Wednesday, September 14, 2005

Ok, now to pick up where I was going with this...

I belong to a church here in Florida, a non denominational church. It's a nice church, filled with nice people who are sincere in thier faith. But I've learned that non denominational churches are magnets for everyone who has ever been disgruntled at thier old church. The number of people at my church run the gamot from pentacostals to methodists to baptist to church of Christ... And worse yet, they bring all thier excess baggage from those denominations with them.

As a result, the pastor feels like he has to make his sermons sort of "fit" the congregation where they are at. There are also a lot of former Roman Catholics, and anymore I think I know why. Sola fide isn't something that is preached in my church.

Sola fide is the latin phrase for "faith alone". In the bible, faith is referred to as something that is not a virtue, or optimistic attitude, but rather as the sole instrument of salvation. Tonight, our pastor talked about "getting yourself and your mind to where you really believe God at his word". I shrugged. Even before I started studying reformation theology I understood faith to be something else besides this.

The way I see it, faith doesn't equal optimism. Optimism, by definition, is "a doctrine that this world is the best possible world" or "an inclination to put the most favorable construction upon actions and events or to anticipate the best possible outcome". (merriam-webster dictionary). But that is not faith, not even in the same dictionary. Faith is defined as "firm belief in something for which there is no proof" or "complete trust" and "something that is believed especially with strong conviction". "Complete trust" doesn't seem to be the same as "anticipat(ing) the best possible outcome".

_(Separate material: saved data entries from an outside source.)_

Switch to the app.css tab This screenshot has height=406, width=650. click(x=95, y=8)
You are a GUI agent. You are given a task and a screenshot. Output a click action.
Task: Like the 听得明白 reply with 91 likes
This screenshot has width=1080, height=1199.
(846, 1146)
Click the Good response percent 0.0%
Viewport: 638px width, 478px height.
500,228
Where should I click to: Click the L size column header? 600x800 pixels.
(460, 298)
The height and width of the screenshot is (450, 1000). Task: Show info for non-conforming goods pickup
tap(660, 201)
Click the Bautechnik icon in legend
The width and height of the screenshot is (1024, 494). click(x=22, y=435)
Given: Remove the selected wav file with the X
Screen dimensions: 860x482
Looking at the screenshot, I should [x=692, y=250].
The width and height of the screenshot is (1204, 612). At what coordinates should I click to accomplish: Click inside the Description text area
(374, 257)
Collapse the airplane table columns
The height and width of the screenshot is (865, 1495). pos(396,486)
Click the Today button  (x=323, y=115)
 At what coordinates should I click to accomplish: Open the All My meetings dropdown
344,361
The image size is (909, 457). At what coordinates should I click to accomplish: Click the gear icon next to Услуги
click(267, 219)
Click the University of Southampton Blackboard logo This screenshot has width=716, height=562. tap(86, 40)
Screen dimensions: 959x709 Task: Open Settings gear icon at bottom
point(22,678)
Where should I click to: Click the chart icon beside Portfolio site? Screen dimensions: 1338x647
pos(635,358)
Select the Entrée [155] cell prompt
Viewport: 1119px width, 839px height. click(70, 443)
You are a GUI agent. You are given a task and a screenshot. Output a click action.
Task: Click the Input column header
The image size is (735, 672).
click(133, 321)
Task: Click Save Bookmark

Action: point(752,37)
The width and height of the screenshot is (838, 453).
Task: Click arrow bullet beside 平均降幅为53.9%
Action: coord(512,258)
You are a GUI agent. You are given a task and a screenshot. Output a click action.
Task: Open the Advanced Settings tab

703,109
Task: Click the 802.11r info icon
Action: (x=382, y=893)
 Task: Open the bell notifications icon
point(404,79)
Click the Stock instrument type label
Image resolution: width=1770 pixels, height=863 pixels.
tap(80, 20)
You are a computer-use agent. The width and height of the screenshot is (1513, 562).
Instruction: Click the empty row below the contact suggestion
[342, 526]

So my pastor is telling people to "get yourself and your mind to where you really believe God at his word". Now, I'm inclined to think that this is what we do when we watch tv or go to the movies. In watching a movie, like maybe "Star wars" or "The Brothers Grimm", we "suspend disbelief" and get into the story and imagery as if they were real. We react with emotion, crying in the right places and laughing... Some people take this too far into the whole "geekdom" realm, where they dress up as the characters in a movie, like "Star wars" or the venerable "Rocky Horror Picture show". They are also "getting themselves and thier minds to where they really believe", even if for just a little while, before reality crashes down around thier ears, after they take off the Darth Vader masks and realize that the real world is "real" again.

I know of quite a few people that this is how church is for them. The have thier "WWJD" bracelets, thier "Jesus freak" t-shirts and such... and they dress up in a sort of christian geekdom, suspending disbelief as they "praise and worship", only to have a total collapse as they come down later on after the service. Reality comes crashing down around thier ears, and the real world is "real" again.

The reformers framed thier definition of faith this way: From the Heidelburg Catechism...

Q. What is true faith?

A. It is not only a certain knowledge whereby I accept as true all that God has revealed to us in His Word.[1] At the same time it is a firm confidence[2] that not only to others, but also to me,[3] God has granted forgiveness of sins, everlasting righteousness, and salvation,[4] out of mere grace, only for the sake of Christ's merits.[5] This faith the Holy Spirit works in my heart by the gospel.[6]
[1] Joh_17:3; Joh_17:17; Heb_11:1-3; Jam_2:19. [2] Rom_4:18-21; Rom_5:1; Rom_10:10; Heb_4:16. [3] Gal_2:20. [4] Rom_1:17; Heb_10:10. [5] Rom_1:1-26; Gal_2:16; Eph_2:8-10. [6] Act_16:14; Rom_1:16; Rom_10:17; 1Co_1:21.

Not only a certain knowledge whereby I accept as true all that God has revealed in His word...

Jas 2:19 You believe that there is one God. Good! Even the demons believe that—and shudder.

But at the same time a firm confidence...

Heb 11:1 Now faith is being sure of what we hope for and certain of what we do not see.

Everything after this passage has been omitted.